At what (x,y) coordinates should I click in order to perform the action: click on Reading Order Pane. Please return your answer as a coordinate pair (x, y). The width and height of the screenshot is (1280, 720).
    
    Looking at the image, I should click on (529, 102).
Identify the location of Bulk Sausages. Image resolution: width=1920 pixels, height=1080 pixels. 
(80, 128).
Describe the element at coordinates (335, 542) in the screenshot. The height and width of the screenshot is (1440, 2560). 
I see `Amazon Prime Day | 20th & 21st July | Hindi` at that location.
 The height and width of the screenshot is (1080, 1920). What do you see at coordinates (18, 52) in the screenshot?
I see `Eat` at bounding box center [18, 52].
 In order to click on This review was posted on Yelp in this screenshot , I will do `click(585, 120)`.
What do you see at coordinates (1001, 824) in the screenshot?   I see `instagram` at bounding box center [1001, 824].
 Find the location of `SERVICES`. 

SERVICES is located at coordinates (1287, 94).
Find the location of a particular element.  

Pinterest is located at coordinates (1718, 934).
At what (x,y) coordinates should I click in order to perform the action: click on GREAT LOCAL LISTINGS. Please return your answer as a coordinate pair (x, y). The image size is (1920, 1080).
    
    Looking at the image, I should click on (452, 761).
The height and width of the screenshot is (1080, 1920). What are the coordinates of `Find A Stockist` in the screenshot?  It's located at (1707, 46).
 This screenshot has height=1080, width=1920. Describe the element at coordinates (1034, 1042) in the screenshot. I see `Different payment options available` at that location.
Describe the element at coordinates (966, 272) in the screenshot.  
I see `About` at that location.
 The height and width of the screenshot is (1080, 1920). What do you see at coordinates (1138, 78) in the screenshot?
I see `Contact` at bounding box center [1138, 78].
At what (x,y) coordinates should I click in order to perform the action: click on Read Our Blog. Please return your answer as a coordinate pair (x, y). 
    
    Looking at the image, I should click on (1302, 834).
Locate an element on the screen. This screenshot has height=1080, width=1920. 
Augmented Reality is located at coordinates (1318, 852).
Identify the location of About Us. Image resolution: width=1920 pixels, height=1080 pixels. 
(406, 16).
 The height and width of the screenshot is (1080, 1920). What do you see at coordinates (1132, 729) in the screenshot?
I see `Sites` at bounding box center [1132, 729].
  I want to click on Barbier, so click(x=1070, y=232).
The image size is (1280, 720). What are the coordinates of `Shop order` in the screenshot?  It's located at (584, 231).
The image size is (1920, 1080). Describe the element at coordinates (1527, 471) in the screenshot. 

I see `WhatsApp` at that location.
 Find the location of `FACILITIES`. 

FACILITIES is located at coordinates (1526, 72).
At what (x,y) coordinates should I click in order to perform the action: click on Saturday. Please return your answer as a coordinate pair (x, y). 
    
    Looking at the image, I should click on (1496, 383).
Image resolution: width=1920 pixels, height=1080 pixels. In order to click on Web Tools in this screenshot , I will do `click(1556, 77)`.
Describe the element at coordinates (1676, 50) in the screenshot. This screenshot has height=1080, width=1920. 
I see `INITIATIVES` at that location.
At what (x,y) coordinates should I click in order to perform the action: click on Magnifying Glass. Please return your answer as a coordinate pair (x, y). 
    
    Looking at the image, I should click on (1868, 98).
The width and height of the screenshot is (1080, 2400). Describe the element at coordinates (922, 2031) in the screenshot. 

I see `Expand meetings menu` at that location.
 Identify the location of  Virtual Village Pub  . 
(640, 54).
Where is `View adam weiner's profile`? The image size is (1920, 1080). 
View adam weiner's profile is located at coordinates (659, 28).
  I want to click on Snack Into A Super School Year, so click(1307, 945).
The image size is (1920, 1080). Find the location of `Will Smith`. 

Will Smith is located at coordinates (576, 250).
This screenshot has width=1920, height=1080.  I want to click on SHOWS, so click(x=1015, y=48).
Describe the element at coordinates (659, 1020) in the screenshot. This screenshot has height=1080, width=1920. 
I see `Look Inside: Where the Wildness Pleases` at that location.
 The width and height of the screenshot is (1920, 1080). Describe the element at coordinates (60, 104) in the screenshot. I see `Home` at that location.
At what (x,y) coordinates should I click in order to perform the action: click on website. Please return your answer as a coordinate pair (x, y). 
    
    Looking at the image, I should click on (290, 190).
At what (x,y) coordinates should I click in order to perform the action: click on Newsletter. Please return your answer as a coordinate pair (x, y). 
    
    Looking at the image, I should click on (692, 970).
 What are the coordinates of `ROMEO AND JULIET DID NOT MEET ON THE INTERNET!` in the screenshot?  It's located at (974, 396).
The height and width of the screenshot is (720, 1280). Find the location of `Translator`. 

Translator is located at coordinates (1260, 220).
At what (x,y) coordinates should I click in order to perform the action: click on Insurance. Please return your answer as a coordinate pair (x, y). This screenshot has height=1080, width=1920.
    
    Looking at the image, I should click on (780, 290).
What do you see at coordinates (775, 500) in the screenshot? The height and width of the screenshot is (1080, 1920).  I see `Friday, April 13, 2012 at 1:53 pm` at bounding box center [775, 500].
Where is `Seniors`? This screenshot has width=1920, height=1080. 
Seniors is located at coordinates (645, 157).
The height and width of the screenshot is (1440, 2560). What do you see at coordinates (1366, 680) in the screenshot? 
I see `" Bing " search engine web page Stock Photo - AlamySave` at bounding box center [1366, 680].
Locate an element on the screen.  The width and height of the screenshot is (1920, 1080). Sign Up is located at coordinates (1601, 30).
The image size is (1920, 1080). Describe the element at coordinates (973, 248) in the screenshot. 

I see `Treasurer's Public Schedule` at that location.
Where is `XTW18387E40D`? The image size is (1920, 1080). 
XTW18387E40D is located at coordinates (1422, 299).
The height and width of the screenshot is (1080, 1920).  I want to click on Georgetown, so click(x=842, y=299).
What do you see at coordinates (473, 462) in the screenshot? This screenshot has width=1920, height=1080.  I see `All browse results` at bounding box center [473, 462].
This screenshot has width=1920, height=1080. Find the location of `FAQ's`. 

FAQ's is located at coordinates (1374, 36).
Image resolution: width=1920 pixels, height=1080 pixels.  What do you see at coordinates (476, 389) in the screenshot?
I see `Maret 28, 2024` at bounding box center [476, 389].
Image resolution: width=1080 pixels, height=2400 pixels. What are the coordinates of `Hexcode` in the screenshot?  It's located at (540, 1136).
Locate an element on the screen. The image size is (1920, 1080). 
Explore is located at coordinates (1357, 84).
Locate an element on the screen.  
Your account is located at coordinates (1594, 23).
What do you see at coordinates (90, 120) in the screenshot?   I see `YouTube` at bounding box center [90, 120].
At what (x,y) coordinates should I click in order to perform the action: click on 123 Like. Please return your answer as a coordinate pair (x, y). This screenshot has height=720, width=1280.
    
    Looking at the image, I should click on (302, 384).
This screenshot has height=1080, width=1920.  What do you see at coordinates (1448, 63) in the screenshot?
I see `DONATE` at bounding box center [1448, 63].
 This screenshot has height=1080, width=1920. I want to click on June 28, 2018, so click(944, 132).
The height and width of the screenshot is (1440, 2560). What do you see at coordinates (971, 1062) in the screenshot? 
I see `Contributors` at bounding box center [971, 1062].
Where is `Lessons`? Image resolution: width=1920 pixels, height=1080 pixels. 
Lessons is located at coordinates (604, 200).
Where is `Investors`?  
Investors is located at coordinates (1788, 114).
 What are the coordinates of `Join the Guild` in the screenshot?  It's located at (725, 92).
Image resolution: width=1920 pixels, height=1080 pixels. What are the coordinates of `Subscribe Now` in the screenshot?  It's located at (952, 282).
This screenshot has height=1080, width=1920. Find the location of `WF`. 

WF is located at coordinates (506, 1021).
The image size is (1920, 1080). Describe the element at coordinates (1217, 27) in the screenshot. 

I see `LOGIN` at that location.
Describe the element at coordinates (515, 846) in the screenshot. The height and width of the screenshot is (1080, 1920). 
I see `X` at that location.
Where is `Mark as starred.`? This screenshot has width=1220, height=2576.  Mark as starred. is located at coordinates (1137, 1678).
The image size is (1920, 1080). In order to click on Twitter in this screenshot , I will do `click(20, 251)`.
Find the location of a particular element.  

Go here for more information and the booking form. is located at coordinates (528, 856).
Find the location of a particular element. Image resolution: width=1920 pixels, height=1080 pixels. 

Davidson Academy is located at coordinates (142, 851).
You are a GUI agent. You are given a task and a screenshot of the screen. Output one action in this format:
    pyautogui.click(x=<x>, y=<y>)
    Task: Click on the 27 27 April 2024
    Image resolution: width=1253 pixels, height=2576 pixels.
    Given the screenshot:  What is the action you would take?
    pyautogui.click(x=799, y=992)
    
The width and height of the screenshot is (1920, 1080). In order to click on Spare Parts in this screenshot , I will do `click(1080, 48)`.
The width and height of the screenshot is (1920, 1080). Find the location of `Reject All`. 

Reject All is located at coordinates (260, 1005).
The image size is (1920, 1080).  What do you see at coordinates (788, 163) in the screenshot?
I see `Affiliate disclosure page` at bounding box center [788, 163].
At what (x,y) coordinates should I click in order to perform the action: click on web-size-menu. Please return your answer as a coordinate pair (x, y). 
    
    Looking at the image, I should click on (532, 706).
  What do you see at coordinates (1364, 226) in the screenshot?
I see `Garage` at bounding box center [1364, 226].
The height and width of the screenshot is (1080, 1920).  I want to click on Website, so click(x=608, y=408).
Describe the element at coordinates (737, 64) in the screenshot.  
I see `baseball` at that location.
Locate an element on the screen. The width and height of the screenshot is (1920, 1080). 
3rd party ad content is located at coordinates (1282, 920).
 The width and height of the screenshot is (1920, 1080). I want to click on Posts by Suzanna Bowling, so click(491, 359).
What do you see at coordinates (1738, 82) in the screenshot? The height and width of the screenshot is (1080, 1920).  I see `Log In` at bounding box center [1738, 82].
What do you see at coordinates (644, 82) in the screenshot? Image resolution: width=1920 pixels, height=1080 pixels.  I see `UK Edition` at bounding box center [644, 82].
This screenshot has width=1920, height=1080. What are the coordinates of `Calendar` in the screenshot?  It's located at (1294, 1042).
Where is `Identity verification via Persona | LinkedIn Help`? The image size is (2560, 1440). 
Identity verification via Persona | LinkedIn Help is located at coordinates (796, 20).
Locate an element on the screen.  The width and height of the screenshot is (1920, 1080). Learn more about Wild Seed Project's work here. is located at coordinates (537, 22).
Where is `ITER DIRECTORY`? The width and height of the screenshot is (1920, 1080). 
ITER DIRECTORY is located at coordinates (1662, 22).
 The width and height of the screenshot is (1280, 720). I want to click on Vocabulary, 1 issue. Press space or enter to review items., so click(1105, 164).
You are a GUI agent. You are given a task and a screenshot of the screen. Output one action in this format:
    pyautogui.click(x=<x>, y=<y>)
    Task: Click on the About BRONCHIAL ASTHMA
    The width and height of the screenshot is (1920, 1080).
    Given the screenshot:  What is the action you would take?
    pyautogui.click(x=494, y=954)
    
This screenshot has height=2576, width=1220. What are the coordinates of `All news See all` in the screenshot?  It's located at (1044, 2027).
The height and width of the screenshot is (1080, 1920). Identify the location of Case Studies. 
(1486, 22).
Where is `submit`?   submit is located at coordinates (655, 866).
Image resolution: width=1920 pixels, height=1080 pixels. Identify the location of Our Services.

════════════════

● **WORK INSTRUCTIONS**:
Collect every line of the material above that contains the string "Persona", and copy each one unchanged.

● **RIGHT ANSWER**:
Where is `Identity verification via Persona | LinkedIn Help`? The image size is (2560, 1440). 
Identity verification via Persona | LinkedIn Help is located at coordinates (796, 20).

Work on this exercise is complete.